Both Baskerville-Burrows and Bishop DeDe Duncan-Probe of Central New York emphasized that still having children at home should not be perceived as a barrier to a woman who is discerning a call to be a bishop. Duncan-Probe added that, in her experience, serving as a bishop has been better in some respects for raising children than serving as a parish priest. She noted the many ways people express resistance to a woman serving as a bishop, from those who told her she was too short to be a bishop to others who told her that DeDe just isn’t a good name for a bishop.
Sister Miriam Elizabeth of the Order of St. Helena highlighted the importance of prayer, both on the part of those who are discerning a possible call to the episcopate and by those supporting women who may be discerning such a call. She invited individuals who would like to be added to her prayer list to reach out to her, then asked that those assembled at the Purple Scarf rally join together in prayer, especially for the Rev. Martha N. Macgill of Maryland and the Rev. Helen Svoboda-Barber of North Carolina, who are the two nominees for election as the 10th Bishop of the Diocese of Kansas. The election will be held on October 19 in Topeka.
At the 79th General Convention, a number of resolutions were proposed in response to the #metoo and #timesup movements, many by the Special Committee on Sexual Harassment and Exploitation and its five subcommitees. Resolutions related to women serving as leaders in the church include A140 Diversity Guidelines for Episcopal Elections, which did not make it out of the legislative Committee on Church Wide Leadership; A143 Study Career Development of Female and Minority Clergy, which is on the House of Bishops’ consent calendar tomorrow; C060 Breaking the Episcopal Stained Glass Ceiling, which comes to the House of Deputies tomorrow, and D086 Inclusive Practices for Diverse Representation, which is awaiting action in the Committee on Governance and Structure.
“The Church is to be a beacon of what is possible, good, and right in society, and yet participates in outright discrimination, setting a poor role model for women and girls,” wrote the proposes of Resolution C060 in an explanation in support of the resolution. “The Church should always be at the forefront of justice, and the status and mistreatment of women and girls must be a part of that gospel mission. Something must be done to remove the log from our own eye, so that we may work to remove it from that of the society in which we live.”
Originally proposed by the Diocese of Newark, C060 proposes authorizing a twelve-person task force with the charge of “research[ing] sexism in The Episcopal Church, and the role it plays in pay equity, status, and gender-based harassment.” Resolution C060 is scheduled for consideration in the House of Deputies on July 10.

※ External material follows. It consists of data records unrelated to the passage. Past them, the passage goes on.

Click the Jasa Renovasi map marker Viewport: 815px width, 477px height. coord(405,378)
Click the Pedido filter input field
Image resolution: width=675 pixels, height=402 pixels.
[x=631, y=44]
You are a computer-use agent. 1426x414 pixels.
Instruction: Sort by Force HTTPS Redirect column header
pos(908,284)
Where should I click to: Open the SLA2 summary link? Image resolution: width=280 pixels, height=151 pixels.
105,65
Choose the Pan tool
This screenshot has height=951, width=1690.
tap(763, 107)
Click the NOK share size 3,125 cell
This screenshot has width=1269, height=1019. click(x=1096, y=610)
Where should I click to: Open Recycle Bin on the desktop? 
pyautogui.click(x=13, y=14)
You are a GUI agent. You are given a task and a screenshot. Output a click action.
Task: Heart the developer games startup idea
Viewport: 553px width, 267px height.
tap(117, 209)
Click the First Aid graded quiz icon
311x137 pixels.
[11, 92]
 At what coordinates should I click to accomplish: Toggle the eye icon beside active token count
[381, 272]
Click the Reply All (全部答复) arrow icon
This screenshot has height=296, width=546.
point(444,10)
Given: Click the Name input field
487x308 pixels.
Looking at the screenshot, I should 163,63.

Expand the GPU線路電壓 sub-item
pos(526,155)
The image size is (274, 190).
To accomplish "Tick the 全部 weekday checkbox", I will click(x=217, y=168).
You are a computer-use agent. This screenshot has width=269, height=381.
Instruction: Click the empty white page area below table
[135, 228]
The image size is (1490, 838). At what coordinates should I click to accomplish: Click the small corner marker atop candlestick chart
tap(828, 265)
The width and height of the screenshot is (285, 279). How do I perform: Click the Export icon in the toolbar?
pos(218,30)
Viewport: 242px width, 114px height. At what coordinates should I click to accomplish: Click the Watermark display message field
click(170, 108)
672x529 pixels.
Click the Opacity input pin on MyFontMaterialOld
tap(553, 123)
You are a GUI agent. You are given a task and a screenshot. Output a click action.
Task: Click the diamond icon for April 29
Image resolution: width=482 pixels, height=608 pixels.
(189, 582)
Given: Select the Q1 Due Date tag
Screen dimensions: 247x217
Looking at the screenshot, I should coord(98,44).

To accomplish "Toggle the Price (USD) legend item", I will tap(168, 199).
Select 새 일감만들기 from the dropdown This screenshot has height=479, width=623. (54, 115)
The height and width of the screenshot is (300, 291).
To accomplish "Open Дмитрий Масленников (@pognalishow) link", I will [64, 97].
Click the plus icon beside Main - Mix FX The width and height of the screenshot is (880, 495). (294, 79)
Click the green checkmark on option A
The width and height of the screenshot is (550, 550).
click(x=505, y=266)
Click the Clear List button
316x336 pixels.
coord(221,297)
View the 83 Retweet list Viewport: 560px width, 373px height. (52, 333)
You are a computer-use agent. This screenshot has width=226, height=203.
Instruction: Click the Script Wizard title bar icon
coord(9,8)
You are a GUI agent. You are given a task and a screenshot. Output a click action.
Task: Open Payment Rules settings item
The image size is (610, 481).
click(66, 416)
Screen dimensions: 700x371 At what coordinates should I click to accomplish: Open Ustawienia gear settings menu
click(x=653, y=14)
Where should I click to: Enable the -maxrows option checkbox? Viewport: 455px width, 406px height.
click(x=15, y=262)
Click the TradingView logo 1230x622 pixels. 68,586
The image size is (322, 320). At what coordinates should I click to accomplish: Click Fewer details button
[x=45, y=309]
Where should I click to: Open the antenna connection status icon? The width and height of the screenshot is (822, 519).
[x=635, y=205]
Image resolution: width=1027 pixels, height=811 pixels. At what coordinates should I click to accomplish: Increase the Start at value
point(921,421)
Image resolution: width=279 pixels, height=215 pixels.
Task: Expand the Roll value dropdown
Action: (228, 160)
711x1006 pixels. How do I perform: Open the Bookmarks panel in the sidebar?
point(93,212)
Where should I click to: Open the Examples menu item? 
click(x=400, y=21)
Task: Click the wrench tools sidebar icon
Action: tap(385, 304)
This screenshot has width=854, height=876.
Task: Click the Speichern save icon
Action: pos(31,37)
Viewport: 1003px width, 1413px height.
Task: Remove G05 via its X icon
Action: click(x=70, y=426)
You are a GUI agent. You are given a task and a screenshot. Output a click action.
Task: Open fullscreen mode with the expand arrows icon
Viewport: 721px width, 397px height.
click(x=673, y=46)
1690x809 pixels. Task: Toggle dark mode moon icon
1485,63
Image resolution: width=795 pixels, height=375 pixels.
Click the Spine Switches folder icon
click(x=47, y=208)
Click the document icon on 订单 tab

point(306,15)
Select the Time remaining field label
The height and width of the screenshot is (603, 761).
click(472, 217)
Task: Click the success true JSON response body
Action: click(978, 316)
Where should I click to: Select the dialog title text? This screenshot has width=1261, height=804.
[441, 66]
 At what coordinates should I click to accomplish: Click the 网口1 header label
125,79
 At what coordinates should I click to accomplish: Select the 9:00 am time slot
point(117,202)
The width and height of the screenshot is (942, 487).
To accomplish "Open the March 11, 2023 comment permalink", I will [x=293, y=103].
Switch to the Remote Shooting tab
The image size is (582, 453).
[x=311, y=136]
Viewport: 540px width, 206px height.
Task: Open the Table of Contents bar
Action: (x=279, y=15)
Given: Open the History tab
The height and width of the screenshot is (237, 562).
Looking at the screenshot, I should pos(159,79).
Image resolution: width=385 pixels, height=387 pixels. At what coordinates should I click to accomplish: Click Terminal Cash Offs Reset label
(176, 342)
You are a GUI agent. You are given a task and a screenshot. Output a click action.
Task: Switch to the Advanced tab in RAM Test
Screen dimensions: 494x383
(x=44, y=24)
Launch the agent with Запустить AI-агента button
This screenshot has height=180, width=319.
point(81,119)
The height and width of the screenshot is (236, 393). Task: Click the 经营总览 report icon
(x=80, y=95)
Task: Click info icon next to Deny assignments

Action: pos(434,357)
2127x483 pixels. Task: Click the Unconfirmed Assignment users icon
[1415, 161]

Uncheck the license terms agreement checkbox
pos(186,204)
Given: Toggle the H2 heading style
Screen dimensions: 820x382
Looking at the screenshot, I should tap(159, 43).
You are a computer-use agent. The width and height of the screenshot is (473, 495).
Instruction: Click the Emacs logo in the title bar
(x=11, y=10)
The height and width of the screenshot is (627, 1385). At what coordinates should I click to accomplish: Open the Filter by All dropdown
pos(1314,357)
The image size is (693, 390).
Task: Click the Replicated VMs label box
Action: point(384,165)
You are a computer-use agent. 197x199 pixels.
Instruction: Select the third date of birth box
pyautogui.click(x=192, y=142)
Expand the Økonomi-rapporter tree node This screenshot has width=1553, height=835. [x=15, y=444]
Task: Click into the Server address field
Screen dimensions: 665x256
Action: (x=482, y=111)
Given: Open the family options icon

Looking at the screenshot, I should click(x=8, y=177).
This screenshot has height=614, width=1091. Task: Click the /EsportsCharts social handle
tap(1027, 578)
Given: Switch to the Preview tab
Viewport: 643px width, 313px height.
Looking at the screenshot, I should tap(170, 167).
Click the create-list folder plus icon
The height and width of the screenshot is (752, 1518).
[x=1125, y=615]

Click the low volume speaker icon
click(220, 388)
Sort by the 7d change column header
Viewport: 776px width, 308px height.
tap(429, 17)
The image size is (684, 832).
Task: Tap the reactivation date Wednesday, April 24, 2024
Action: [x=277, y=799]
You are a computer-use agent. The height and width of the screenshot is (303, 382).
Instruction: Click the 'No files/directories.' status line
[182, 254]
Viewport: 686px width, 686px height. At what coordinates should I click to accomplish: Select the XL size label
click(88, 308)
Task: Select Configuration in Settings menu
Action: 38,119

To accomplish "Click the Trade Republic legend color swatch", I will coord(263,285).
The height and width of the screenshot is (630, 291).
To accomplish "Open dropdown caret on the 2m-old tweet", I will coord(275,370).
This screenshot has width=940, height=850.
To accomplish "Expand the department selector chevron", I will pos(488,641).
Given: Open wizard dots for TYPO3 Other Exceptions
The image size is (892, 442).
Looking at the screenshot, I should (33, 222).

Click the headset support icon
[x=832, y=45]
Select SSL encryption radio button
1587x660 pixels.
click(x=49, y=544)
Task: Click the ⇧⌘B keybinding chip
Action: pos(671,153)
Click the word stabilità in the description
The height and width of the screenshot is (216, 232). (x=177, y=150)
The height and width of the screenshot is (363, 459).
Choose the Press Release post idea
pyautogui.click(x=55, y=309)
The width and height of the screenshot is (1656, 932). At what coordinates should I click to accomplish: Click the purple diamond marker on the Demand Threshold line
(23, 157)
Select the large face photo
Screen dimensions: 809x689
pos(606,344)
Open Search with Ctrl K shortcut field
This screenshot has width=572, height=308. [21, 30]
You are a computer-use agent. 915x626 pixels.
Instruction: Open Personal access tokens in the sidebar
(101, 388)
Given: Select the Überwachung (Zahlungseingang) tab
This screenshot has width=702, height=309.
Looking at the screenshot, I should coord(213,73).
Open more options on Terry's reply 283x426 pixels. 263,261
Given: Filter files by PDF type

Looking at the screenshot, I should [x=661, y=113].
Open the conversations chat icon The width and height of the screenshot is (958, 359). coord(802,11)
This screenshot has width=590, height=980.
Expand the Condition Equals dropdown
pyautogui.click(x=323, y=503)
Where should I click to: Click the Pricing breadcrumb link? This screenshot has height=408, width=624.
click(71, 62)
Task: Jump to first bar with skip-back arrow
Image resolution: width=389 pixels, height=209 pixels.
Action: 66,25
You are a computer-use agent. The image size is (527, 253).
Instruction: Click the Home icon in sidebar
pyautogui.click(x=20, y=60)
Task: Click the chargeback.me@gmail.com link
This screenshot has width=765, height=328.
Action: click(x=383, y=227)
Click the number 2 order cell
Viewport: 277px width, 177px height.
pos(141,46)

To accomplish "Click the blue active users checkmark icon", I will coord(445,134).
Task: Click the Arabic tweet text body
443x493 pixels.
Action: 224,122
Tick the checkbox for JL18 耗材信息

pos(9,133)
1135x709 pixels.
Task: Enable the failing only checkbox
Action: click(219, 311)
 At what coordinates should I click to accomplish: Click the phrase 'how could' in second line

Although women have served as bishops in the Episcopal Church since the consecration of Bishop Barbara Harris almost 30 years ago, “the overall percentage of women in the House of Bishops today is little changed from 20 years ago, especially amongst diocesan bishops,” according to “Cast Wide the Net” on the Episcopal Church’s web site,
Province VIII, on the West Coast, has the most active female bishops with five.. Provinces I, in New England and III in the Mid-Atlantic have four each.
Rebecca Watts is a senior MDiv student at the Seminary of the Southwest, and an alternate lay deputy and candidate for holy orders from the Diocese of Central Florida. Prior to seminary, she was associate professor of communication and media studies at Stetson University.